Keeping the Sabbath is observing one day out of seven as a time for worship and rest. This practice apparently originated in creation because God created the universe in six days and rested on the seventh.

Historically, Christians observe Sunday, the first day of the week, as the Sabbath. They note that Christ arose on the first day of the week and, thereafter, the New Testament church regularly worshiped on Sunday. This day on which Jesus arose was called the Lord’s Day. Therefore, it is considered a holy day, reverent and set aside from all the other days of the week.

How times have changed.

More places are open than closed: service stations, malls, theaters, industrial plants and restaurants just to name a few. To my knowledge, the only fast food chain that does not open on Sunday is Chick-fil-a, and it is the most financially prosperous of all fast food franchises.

As for me, the most disappointing turn of events in the last decade is the fact that sports leagues have been established for children to participate in on Sundays. This causes many families to give up Sunday worship and rest to go to sports events for elementary to high school-age children. Some games start as early as 9 a.m. and many times children travel out of their home region and state to participate.

Furthermore, in addition to taking students away from church on Sunday, prayer has been taken out of our public schools.
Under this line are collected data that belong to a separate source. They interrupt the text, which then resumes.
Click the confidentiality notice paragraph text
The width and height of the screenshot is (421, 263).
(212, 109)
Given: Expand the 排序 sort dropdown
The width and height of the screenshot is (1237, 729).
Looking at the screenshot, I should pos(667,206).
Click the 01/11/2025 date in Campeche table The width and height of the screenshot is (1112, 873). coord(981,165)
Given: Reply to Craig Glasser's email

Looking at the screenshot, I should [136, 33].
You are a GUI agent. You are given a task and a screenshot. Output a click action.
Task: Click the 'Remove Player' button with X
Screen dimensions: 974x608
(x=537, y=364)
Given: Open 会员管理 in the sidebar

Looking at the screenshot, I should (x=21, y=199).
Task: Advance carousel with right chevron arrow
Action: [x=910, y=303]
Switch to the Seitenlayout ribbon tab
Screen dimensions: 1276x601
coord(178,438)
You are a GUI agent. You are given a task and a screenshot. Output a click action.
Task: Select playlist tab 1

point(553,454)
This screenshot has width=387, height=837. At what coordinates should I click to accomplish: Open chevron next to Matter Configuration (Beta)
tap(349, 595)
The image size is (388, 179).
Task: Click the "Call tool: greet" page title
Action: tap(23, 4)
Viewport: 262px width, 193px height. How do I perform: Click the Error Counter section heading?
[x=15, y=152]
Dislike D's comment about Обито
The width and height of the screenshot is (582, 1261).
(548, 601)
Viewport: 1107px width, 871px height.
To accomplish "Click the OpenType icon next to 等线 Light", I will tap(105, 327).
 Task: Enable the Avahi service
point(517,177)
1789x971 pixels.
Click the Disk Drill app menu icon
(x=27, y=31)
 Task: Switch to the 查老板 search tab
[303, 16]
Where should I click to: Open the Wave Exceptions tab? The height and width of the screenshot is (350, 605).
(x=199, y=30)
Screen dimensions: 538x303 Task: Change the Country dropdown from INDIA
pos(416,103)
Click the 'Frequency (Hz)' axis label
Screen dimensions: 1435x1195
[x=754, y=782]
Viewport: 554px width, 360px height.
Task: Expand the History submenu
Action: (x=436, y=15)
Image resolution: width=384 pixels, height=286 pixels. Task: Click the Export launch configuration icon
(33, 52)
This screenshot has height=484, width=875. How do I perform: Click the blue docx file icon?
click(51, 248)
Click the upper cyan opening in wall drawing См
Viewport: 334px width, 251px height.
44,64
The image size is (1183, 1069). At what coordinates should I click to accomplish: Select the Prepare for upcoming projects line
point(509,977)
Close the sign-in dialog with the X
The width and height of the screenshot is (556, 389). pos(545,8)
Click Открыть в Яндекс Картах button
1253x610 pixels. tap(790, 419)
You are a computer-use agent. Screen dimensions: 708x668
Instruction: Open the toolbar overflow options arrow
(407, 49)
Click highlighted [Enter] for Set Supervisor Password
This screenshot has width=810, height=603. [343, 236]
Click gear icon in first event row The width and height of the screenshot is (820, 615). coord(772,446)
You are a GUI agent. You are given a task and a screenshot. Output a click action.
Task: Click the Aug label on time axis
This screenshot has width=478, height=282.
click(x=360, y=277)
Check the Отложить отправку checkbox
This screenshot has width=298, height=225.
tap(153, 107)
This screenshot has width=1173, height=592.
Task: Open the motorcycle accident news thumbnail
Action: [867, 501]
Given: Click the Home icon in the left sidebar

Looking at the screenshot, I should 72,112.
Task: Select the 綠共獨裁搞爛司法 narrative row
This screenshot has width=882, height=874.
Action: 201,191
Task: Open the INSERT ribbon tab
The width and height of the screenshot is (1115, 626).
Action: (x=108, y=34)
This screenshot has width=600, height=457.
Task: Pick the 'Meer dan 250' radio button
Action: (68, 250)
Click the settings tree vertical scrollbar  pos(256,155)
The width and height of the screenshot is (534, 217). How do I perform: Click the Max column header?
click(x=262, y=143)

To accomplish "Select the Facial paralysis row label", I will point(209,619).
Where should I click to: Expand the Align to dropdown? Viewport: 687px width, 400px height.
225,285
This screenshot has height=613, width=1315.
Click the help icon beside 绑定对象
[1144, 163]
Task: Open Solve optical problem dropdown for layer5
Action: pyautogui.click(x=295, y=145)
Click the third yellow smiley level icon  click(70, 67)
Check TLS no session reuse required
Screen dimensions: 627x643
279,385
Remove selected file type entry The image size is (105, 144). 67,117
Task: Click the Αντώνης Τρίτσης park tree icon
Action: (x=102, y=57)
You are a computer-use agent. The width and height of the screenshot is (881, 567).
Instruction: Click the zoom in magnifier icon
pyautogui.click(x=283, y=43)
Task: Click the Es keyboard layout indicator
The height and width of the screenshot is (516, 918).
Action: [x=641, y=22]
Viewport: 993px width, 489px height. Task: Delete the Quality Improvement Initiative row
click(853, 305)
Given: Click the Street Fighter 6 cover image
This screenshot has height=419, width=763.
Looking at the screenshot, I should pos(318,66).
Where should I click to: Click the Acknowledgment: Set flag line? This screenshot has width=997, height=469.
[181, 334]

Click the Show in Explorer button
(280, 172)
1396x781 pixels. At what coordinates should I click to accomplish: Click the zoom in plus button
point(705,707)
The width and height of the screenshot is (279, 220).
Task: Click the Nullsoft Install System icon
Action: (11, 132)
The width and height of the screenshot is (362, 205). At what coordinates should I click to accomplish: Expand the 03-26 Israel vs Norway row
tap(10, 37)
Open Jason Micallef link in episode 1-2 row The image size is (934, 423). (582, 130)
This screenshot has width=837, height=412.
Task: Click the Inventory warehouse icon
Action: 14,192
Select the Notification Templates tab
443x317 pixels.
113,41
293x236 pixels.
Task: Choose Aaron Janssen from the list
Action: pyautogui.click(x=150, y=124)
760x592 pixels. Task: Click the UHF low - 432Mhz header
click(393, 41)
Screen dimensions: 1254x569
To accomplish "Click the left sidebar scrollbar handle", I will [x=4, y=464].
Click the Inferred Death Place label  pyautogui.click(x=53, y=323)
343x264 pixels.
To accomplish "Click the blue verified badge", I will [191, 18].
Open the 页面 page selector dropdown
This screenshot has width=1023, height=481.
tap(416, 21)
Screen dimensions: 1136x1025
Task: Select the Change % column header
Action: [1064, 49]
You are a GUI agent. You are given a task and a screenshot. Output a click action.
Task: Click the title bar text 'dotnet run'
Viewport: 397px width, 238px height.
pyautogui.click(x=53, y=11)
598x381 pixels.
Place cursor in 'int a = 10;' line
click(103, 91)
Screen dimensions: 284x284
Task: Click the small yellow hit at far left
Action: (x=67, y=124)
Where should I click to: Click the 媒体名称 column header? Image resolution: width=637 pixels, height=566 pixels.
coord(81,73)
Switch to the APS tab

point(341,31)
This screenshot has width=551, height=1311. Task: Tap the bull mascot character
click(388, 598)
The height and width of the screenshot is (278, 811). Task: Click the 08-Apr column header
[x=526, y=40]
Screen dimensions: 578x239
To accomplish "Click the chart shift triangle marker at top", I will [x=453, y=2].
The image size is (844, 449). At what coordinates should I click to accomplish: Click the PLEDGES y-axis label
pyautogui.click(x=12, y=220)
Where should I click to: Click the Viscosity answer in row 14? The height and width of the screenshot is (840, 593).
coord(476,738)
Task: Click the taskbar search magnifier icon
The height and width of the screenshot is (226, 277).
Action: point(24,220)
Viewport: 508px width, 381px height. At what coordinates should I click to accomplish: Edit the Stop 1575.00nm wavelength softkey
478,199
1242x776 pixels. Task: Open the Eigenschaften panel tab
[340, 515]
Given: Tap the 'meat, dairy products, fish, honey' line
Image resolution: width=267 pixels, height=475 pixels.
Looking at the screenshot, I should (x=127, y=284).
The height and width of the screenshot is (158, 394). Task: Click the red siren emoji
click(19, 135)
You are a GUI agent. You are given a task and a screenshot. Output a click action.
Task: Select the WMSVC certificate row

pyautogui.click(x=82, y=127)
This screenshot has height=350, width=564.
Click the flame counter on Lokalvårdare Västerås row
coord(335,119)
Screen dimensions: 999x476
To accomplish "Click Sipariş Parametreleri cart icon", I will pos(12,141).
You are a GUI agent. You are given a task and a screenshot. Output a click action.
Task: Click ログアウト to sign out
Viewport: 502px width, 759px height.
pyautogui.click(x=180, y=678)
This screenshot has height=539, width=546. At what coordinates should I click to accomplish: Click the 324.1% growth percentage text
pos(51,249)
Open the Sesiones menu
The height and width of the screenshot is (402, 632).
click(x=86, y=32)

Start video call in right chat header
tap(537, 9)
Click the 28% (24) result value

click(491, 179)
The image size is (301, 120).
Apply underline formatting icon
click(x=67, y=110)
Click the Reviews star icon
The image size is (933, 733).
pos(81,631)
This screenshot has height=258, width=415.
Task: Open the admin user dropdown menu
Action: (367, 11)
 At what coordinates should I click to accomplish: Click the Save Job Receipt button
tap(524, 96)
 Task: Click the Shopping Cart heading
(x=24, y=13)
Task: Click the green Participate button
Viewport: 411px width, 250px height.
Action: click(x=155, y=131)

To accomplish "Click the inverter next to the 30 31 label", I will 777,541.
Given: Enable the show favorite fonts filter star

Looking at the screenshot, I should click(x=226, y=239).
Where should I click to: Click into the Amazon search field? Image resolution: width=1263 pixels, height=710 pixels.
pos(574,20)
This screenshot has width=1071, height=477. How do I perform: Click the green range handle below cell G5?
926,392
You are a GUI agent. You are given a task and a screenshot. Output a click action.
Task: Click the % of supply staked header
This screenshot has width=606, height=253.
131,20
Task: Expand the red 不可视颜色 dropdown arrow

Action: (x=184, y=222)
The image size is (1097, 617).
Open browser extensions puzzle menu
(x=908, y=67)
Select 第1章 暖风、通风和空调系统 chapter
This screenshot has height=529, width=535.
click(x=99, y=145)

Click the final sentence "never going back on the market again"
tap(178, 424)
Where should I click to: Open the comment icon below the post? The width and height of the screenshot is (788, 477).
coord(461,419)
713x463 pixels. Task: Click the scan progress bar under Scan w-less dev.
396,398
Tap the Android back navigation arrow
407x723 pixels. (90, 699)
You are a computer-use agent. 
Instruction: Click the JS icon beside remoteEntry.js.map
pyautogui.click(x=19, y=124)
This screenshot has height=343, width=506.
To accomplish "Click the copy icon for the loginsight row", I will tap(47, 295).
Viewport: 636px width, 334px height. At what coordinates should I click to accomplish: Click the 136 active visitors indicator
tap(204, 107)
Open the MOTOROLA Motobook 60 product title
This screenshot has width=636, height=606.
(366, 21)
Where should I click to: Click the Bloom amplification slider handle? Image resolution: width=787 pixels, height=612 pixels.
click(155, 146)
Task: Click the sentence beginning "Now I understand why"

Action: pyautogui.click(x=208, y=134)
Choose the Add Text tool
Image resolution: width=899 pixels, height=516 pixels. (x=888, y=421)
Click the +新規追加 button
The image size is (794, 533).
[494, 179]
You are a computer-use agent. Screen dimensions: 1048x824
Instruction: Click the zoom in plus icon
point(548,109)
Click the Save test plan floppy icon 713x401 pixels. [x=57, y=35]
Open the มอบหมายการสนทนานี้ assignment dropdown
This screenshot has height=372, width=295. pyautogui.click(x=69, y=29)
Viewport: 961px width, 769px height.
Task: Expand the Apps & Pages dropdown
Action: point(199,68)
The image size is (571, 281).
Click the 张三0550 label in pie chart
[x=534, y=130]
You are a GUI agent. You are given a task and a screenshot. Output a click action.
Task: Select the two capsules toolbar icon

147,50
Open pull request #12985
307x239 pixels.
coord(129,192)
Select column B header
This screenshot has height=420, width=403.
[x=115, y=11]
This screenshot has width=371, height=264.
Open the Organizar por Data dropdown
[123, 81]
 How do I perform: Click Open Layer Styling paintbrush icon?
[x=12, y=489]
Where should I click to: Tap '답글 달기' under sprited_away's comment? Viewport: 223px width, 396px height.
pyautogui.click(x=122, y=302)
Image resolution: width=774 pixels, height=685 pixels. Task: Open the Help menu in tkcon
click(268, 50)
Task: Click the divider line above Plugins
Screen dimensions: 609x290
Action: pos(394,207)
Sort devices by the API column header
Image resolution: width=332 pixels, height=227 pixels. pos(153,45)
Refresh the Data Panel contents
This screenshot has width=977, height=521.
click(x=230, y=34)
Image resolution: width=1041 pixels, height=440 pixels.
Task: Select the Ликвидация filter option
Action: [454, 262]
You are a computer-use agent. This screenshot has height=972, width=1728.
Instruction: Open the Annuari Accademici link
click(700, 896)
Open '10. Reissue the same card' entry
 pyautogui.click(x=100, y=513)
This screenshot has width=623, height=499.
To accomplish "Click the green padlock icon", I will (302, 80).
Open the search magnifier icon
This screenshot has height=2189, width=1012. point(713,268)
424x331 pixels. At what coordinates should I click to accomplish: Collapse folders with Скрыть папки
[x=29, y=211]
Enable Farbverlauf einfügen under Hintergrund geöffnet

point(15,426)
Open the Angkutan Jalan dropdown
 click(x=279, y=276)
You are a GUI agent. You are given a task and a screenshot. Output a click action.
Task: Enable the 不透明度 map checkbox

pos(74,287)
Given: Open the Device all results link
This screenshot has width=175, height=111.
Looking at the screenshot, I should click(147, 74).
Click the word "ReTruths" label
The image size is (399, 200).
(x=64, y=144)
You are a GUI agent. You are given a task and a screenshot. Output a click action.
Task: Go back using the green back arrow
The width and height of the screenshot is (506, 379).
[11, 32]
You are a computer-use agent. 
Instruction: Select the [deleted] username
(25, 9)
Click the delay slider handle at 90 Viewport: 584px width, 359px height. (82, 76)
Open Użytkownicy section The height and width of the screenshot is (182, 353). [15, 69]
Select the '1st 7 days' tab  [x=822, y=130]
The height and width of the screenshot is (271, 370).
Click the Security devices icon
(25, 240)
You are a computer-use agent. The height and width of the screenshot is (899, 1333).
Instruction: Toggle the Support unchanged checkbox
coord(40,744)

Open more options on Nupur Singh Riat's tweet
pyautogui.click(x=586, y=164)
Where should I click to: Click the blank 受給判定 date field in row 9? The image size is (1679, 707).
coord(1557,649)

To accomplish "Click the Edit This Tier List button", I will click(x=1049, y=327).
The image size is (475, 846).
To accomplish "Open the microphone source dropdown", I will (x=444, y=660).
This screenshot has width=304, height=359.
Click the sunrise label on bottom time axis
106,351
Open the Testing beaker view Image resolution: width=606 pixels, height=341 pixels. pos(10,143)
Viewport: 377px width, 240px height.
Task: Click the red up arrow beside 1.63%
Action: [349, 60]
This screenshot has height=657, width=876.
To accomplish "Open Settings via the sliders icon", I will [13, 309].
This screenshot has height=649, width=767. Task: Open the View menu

Not honoring the Sabbath day not only breaks God’s law, perhaps it even breaks His heart. Can you imagine how God feels when we put sports, entertainment and other things before Him?

Do we have to involve our children, our most precious resource, in activities like this on Sunday for them to succeed in sports? Or, is this all about making more money as are other activities on Sunday. A greater concern is what life will be like 20 years from now when a generation of children have been raised with the idea that sports are more important than worshiping God.

What is our resolve? The scripture declares, “If my people, which are called by my name, shall humble themselves, and pray, and seek my face, and turn from their wicked ways; then will I hear from heaven, and will forgive their sin, and will heal their land” (2 Chronicles 7:14).

Parents, take a stand. Coaches, think about what you are promoting, and let our church and community pray for our children continually.

The Rev. Carey N. Ingram is the pastor at Lovejoy Baptist Church.